Single by Jean Shepard

from the album Just as Soon as I Get Over Loving You
- B-side: "Just Plain Lonely"
- Released: January 1971
- Recorded: August 1970
- Studio: Jack Clement Studio
- Genre: Country
- Length: 2:45
- Label: Capitol
- Songwriter(s): L. Allen; L. Butler; R. Butler;
- Producer(s): Larry Butler

Jean Shepard singles chronology
| "Another Lonely Night" (1970) | "With His Hand in Mine" (1971) | "Just as Soon as I Get Over Loving You" (1970) |

= With His Hand in Mine =

"With His Hand in Mine" is a song originally recorded by American country singer Jean Shepard. Released as a single in 1971, it reached the top 40 of the US country songs chart. It was later included on her 1971 album Just as Soon as I Get Over Loving You and received reviews from two music publications following its release.

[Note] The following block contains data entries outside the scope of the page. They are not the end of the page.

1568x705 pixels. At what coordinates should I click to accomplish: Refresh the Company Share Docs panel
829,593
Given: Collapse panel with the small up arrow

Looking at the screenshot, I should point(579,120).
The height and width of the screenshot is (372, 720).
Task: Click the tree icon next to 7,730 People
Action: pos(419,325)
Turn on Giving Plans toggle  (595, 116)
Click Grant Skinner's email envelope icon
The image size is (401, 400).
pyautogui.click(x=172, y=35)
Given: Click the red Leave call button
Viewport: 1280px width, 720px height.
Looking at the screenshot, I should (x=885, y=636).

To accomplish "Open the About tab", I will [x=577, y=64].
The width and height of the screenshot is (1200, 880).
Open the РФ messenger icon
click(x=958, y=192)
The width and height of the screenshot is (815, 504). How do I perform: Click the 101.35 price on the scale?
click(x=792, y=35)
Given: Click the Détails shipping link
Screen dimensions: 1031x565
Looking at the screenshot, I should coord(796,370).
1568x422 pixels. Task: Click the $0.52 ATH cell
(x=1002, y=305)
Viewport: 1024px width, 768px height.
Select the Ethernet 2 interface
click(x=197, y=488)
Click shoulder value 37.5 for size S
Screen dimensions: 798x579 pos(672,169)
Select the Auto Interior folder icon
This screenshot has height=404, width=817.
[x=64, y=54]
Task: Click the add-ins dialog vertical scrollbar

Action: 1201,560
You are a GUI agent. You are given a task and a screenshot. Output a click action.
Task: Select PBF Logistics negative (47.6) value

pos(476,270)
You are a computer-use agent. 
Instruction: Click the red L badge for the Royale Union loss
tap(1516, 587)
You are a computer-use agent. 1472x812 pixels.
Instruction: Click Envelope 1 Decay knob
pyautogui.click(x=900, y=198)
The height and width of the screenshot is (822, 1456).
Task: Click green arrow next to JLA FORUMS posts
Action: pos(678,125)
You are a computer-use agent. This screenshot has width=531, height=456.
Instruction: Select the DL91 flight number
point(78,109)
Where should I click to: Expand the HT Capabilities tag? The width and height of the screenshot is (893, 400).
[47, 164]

==Background and recording==
Jean Shepard was among the first female country artists to rise to fame. During the 1950s, she had solo top ten singles, which continued sporadically over the next 20 years. She remained mostly with Capitol Records during her commercial peak. Between 1969 and 1971, Shepard had six top 40 entries on the US country chart. Her sixth entry was "With His Hand in Mine". Written by L. Allen, R. Butler and L Butler, the track was performed in a ballad style. The track was produced by Larry Butler in August 1970 at the Jack Clement Studio in Nashville, Tennessee.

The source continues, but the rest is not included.